Yiban Xu, Robert A. Brewster, Michael E. Conner, Zeses E. Karoutas, L. David Smith, III
Nuclear Technology | Volume 205 | Number 1 | January-February 2019 | Pages 57-67
Technical Paper | doi.org/10.1080/00295450.2018.1510265
Articles are hosted by Taylor and Francis Online.
Critical heat flux (CHF) is a primary parameter for nuclear fuel design and plant operation safety. CHF values are normally obtained from fuel bundle integral departure from nucleate boiling (DNB) or dryout experiments. These experiments are expensive, and detailed measurements (bubble dynamics, void fraction distribution, etc.) are difficult to obtain, particularly under typical pressurized water reactor (PWR) conditions of high pressure and temperature. Therefore, it is highly desirable that computational tools such as computational fluid dynamics (CFD) provide detailed flow and heat transfer information that will efficiently facilitate design improvements of PWR fuel designs.
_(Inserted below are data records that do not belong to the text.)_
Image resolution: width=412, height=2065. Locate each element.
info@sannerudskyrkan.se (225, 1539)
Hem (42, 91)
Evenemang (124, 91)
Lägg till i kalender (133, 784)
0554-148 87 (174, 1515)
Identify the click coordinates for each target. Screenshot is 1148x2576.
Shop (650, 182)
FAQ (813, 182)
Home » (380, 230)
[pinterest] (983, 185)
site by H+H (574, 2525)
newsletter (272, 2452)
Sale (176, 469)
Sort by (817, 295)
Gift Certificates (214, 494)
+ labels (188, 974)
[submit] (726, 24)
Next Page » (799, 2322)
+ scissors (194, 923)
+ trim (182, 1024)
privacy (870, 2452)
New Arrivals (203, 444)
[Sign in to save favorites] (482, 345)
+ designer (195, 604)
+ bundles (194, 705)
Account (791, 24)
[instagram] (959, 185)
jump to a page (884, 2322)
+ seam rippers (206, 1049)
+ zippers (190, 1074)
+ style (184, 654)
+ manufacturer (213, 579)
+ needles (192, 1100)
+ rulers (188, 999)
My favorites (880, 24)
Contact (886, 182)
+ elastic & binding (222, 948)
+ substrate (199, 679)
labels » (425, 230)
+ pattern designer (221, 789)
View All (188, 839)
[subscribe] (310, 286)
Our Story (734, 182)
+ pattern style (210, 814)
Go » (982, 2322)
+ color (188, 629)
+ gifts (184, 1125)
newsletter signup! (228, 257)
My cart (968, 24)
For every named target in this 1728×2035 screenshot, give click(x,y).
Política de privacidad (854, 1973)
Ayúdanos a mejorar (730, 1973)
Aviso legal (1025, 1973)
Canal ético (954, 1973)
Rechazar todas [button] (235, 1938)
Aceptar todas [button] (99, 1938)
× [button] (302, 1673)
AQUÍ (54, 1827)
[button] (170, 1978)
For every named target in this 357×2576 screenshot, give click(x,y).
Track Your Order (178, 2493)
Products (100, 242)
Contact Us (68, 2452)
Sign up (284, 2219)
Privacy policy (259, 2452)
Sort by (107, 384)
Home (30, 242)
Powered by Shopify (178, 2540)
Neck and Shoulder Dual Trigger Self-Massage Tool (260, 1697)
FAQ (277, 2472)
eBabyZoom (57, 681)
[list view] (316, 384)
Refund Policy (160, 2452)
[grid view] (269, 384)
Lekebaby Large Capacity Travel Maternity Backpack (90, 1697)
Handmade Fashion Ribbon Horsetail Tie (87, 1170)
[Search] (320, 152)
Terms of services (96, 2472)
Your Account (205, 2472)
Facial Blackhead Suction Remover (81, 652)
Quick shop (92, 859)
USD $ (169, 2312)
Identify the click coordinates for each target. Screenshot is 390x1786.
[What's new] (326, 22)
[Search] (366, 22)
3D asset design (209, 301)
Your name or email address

For the CFD studies described in this paper, an Eulerian-Eulerian two-phase modeling approach was adopted to predict DNB in a fuel assembly with mixing vane grids. Subcooled flow boiling was simulated using heat flux partition modeling and phase interactions. Direct addition of heat to the vapor was activated when the local vapor volume fraction reached a specified critical value. Emphases were placed on bubble departure diameter, phase interactions, and pressure drop for two-phase modeling development. Simulations were conducted in steady state. Solution convergence was closely monitored for physical variables in terms of local and global scales. A multi-indicator approach was used to judge DNB occurrence, and a new integrated DNB indicator is proposed.
For validation, this CFD-based DNB modeling methodology was applied to two 5 × 5 rod bundle tests equipped with mixing vane grids and uniform axial power shape. The tests were performed under PWR conditions (16.5 MPa) and produced an exit quality of −4% and 11%. The CFD results show the validity of the new DNB indicator and the improved reliability with the multi-indicator approach. Correctly predicted DNB occurrence locations show the promise of the current modeling approach. Utilization of measured pressure drop and fluid temperature data may permit some bottom-up validations, and this effort may prompt further improvements for experimental measurements, particularly under high-pressure conditions.